READING TEXT below:

We’re not sure why people were shocked by the predictable outcome of Long Beach’s decision to dramatically boost the hourly pay of grocery workers during the pandemic. After the vote, Kroger announced the shuttering of “long-struggling” Ralphs and Food 4 Less locations.
That mandate ends up hurting hourly workers and the customers who relied on those stores to buy groceries.
Long Beach is one of several California cities to pass “hero pay” ordinances that temporarily boost wages by at least $4 an hour for frontline workers. Even as the state loosens its COVID-19 stay-at-home restrictions, city councils are adopting these measures on an emergency basis. They mainly are union-backed efforts to circumvent minimum-wage laws.
Oakland officials argued that the pay rules are necessary to protect the vital food-supply chain by ensuring a stable work force. This may be news to Oakland officials, but the pandemic has been raging for nearly a year. Despite early supply chain problems with toilet paper and few other staples, grocery stores and their workers have handled the crisis with remarkable acumen.
Indeed, Kroger explains that it immediately boosted pay by $2 an hour and spent $1.3 billion on coronavirus-related safety measures so that stores could stay up and running. Local officials, who often struggle to handle their basic tasks, are the last people Californians should want to manage something as important as our food supply.
The biggest current threat to the supply chain comes from these proposals. Not many industries can endure a government-imposed labor increase of as much as 33%. A study commissioned by the California Grocers Association (CGA) found that Los Angeles’ $5-an-hour proposal “would be twice the size of the 2020 industry profit margin and three times historical grocery profit margins.” Grocers can’t stay in business if they’re losing money.

End of READING TEXT.

WORK REQUEST 1 – Can you retype the passage of the grocery hero-pay editorial that begins at "Oakland officials argued" and stops after "our food supply."?
WORK REQUEST 2 – What comes next in the editorial on grocery "hero pay" ordinances? Continue it from where it stops.

PROVIDED MATERIAL below:

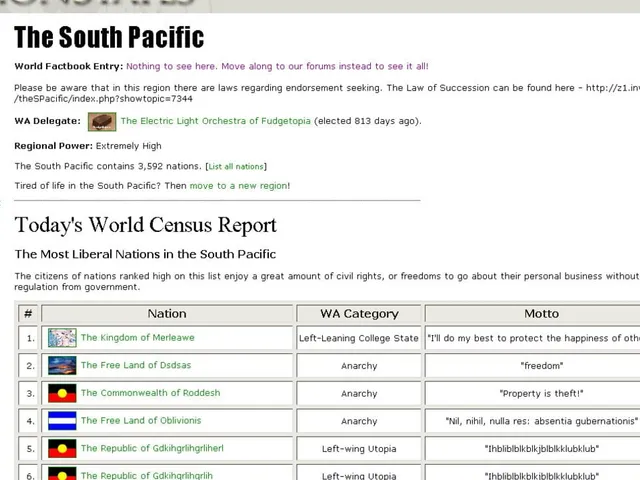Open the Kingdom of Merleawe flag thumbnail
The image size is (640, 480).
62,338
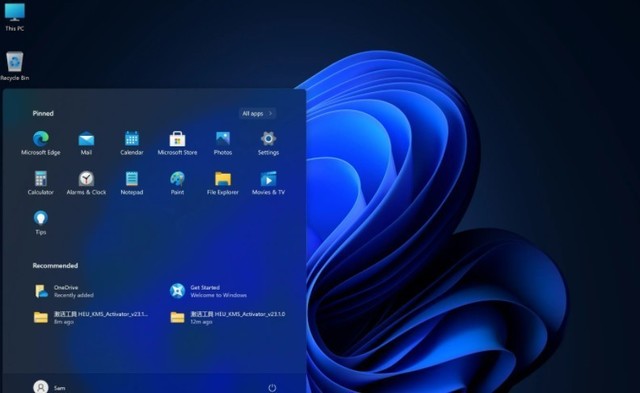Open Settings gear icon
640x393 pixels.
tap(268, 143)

End of PROVIDED MATERIAL.

OUTPUT 1 –
Oakland officials argued that the pay rules are necessary to protect the vital food-supply chain by ensuring a stable work force. This may be news to Oakland officials, but the pandemic has been raging for nearly a year. Despite early supply chain problems with toilet paper and few other staples, grocery stores and their workers have handled the crisis with remarkable acumen.
Indeed, Kroger explains that it immediately boosted pay by $2 an hour and spent $1.3 billion on coronavirus-related safety measures so that stores could stay up and running. Local officials, who often struggle to handle their basic tasks, are the last people Californians should want to manage something as important as our food supply.

OUTPUT 2 –
Everyone appreciates that grocery store workers have been showing up at their jobs despite the spreading pandemic, but it makes no sense to reward them with unaffordable wage boosts that will only precipitate stores’ move toward automation. That trend already has rapidly been taking place following California’s latest minimum-wage surges.
By the way, the CGA study found that Los Angeles’ $5-an-hour hero pay measure could eliminate 7,000 jobs, while Long Beach’s $4-an-hour boost is likely to eliminate 775 grocery jobs. Real jobs are at risk. And if stores don’t eliminate positions, they could be forced to cut hours by 22% — or increase the price of groceries by 4.5%. The latter amounts to a hefty tax on Californians, and will particularly harm those with low incomes.
These ordinances target large national or regional grocery store and drug chains with hundreds of employees. Union activists don’t always understand economics, but they should recognize that imposing a wage burden on stores where their members work will incentivize consumers to shop at smaller, independent markets that are non-unionized.
After Kroger announced its Long Beach closures, the head of a local activist group blasted the company for “attempting to deny their workers the compensation they deserve,” as KTLA reported. Sorry, but the public deserves to know that there’s no such thing as a free lunch. These “hero” pay proposals will only destroy profit margins, which will shutter grocery stores, obliterate jobs and drive up food prices.